Lors de son audition au Sénat Mattis n’a été questionné ni par les sénateurs républicains ni par les sénateurs démocrates sur les possibilités d’en finir avec les guerres actuelles de Washington au Moyen-Orient et en Asie. Une convergence, en revanche, s’est établie sur l’identification des menaces actuelles et sur les moyens de les conjurer. Il y eu même un sénateur – John McCain - pour juger l’augmentation prévue du budget de défense trop faible, et proposer de le monter à 700 milliards de dollars pour 2018. La démarche néo-impériale d’intimidation par la puissance, et de reconstitution hégémonique a globalement – en tous les cas très majoritairement - séduit. Elle s’inscrit dans l’esprit des slogans de la campagne de Trump, notamment « make America great again ». Le paradigme de Barak Obama du consentement à un certain partage de la puissance, et au constat que la puissance ne peut pas tout, n’est plus d’actualité. L’administration Trump va ainsi nourrir de façon volontariste une course aux armements qui s’accélère depuis le début des années 2000.

On voit qu’il ne s’agit pas (ou pas seulement) d’une démagogie. La visée stratégique est globale et très concrète. Il s’agit de regagner une position de domination incontestée, notamment dans les zones de tensions et de conflits potentiels. Il est nécessaire pour cela de se confronter d’abord à ceux qui constituent, dans ce cadre, les principaux adversaires : la Chine en Asie, l’Iran au Proche-Orient, la Russie en Europe. Dans cet esprit, le projet annoncé par Trump d’un rapprochement voire de convergences stratégiques possibles avec la Russie a jusqu’ici été relégué. La possibilité d’un dialogue n’est pas abandonnée, mais l’idée d’un partenariat privilégié à été balayée.
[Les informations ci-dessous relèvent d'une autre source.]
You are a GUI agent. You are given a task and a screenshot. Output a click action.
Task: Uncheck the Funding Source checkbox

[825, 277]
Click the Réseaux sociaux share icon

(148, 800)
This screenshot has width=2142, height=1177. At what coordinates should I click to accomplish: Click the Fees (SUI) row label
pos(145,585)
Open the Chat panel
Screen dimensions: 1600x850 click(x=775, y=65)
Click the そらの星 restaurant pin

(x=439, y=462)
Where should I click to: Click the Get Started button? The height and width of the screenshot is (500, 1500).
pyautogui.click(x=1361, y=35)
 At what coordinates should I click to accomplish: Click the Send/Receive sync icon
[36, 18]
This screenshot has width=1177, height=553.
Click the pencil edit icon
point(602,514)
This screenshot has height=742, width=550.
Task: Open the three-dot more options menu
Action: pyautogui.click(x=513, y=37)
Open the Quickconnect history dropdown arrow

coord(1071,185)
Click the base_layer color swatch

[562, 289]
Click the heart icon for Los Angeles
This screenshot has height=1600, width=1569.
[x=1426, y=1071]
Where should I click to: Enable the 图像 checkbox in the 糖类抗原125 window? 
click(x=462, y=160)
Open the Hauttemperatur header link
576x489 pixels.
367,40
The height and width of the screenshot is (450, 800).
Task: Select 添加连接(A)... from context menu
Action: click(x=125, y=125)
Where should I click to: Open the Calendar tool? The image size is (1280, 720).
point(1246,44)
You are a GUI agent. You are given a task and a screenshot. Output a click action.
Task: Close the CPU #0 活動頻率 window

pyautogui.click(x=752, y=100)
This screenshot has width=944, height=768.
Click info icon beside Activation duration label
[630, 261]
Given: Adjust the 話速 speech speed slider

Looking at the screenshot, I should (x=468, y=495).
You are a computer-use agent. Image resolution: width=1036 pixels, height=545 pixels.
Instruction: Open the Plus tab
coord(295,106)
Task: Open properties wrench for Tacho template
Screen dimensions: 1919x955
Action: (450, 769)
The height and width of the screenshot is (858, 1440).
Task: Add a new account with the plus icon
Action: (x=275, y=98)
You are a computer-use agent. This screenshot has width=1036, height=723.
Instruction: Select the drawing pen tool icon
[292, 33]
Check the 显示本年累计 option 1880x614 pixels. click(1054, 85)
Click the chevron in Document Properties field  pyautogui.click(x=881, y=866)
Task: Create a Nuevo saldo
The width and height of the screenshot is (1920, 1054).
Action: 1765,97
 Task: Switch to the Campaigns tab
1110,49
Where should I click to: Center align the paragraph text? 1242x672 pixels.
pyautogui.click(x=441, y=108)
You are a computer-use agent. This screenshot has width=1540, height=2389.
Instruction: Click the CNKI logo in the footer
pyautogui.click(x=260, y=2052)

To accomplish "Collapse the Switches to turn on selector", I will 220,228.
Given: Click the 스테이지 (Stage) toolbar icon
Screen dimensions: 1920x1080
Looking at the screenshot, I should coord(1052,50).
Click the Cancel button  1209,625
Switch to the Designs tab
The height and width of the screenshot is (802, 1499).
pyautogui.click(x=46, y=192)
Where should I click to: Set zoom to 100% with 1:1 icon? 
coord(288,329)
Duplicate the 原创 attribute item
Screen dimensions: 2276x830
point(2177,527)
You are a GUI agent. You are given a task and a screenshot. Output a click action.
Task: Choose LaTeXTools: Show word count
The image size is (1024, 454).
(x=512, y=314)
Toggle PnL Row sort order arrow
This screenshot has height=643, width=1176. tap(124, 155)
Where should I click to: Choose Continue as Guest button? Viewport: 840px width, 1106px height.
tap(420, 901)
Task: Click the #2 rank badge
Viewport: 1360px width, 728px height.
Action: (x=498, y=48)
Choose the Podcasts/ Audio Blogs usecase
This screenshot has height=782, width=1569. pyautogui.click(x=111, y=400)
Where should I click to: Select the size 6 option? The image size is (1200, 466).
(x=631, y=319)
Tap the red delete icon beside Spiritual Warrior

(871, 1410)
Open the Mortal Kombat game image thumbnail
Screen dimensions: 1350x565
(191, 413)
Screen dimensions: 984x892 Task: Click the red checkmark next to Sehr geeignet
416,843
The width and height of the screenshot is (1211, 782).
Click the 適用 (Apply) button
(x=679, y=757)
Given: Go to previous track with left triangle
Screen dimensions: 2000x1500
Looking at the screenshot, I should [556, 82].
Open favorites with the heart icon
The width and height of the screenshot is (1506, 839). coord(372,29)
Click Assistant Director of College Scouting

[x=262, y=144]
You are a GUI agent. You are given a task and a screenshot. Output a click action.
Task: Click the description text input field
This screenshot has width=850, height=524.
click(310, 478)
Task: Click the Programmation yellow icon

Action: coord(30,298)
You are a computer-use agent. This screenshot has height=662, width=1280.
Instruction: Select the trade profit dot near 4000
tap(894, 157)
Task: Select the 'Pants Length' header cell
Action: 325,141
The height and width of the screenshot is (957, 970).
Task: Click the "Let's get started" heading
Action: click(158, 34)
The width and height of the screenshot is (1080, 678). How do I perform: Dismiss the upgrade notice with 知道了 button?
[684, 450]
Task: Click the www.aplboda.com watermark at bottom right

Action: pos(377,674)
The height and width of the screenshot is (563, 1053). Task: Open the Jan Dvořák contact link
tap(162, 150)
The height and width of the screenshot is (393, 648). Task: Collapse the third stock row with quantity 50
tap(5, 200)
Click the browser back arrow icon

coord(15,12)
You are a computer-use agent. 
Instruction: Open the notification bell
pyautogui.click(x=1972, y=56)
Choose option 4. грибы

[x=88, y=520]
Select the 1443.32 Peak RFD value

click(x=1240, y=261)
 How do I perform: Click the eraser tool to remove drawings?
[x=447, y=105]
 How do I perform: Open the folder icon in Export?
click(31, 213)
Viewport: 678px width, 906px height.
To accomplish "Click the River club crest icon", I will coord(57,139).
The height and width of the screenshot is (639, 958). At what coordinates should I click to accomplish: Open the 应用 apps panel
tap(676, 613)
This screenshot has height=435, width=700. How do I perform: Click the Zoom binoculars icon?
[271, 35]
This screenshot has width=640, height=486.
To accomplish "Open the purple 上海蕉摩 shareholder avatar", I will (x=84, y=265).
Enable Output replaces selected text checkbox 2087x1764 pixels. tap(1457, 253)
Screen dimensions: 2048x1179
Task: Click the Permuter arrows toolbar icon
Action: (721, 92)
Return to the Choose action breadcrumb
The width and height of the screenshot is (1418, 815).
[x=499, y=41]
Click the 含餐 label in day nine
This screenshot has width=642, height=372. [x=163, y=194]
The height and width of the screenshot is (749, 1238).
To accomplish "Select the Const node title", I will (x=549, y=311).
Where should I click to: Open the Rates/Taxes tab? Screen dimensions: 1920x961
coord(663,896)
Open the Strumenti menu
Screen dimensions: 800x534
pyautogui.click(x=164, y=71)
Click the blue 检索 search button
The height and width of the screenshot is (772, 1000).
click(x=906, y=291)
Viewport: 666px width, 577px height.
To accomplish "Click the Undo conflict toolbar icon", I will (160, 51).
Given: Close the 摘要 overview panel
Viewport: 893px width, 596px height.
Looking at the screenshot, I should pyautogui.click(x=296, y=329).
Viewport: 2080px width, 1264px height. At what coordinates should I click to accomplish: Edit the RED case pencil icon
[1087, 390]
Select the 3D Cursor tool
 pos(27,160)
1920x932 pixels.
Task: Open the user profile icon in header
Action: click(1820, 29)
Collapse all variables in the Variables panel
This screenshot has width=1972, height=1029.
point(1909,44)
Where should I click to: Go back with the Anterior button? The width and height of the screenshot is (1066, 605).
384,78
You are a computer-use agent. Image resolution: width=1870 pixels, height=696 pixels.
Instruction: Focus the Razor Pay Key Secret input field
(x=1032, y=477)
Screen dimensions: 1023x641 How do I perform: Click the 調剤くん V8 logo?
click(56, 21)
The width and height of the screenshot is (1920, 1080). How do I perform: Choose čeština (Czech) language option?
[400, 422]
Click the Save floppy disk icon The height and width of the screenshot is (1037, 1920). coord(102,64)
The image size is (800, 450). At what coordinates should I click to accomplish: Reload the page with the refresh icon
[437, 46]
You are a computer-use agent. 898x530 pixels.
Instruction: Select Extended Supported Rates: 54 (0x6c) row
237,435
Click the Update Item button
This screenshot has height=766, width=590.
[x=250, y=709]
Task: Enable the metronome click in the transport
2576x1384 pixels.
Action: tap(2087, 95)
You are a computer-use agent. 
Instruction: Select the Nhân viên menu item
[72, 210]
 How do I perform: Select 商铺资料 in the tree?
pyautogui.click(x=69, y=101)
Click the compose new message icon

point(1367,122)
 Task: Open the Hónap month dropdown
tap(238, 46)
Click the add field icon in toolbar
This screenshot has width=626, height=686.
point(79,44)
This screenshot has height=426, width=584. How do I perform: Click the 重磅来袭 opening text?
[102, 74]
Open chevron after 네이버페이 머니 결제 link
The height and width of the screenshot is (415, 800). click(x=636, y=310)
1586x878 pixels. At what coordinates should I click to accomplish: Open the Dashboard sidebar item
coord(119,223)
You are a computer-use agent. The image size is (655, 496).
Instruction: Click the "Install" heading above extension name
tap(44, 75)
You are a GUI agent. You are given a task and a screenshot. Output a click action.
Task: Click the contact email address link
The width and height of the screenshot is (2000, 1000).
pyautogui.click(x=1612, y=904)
Tillerson, tout en se gardant de condamnations définitives, a désigné la Russie comme une menace et un danger, y compris pour l’ensemble des alliés de l’OTAN. Celle-ci est redéfinie par l’administration Trump comme un cadre essentiel pour la politique étrangère et pour les ambitions stratégique des États-Unis. Le lien transatlantique a donc été réaffirmé comme une nécessité, avec des appuis décisifs, notamment celui de l’Allemagne.

Angela Merkel, en effet, a souligné elle-même l’importance d’un juste partage des charges financières entre tous les États membres. Il faut entendre ici la nécessité pour chaque pays d’Europe d’assumer au moins les 2 % du PIB en dépenses militaires selon la « norme » OTAN. Des mesures de renforcement de l’OTAN ont aussi été prises collectivement lors d’une rencontre des ministres de la défense à Bruxelles le 16 février avec la création d’un pôle régional pour le Sud concernant les menaces en provenance du Moyen-Orient. Enfin, le déploiement des forces de l’Alliance atlantique en Pologne et dans les Pays baltes, aux frontières de la Russie se poursuit, ce qui confirme une sorte de « mise en conformité » militaire otanienne de la politique Trump vis à vis de Moscou.

Vision d’ensemble réactionnaire et cohérence problématique

Dans ce cadre politique et stratégique d’ensemble c’est probablement Steve Bannon qui a le mieux résumé les grandes orientations de la politique de Trump. Lors de la Conférence pour l’action politique conservatrice (CPAC-23 février), Bannon, comme responsable en chef de la stratégie à la Maison Blanche, décrit cette politique en trois options principales. La sécurité nationale et la souveraineté, le nationalisme économique et la déconstruction de l’État administratif.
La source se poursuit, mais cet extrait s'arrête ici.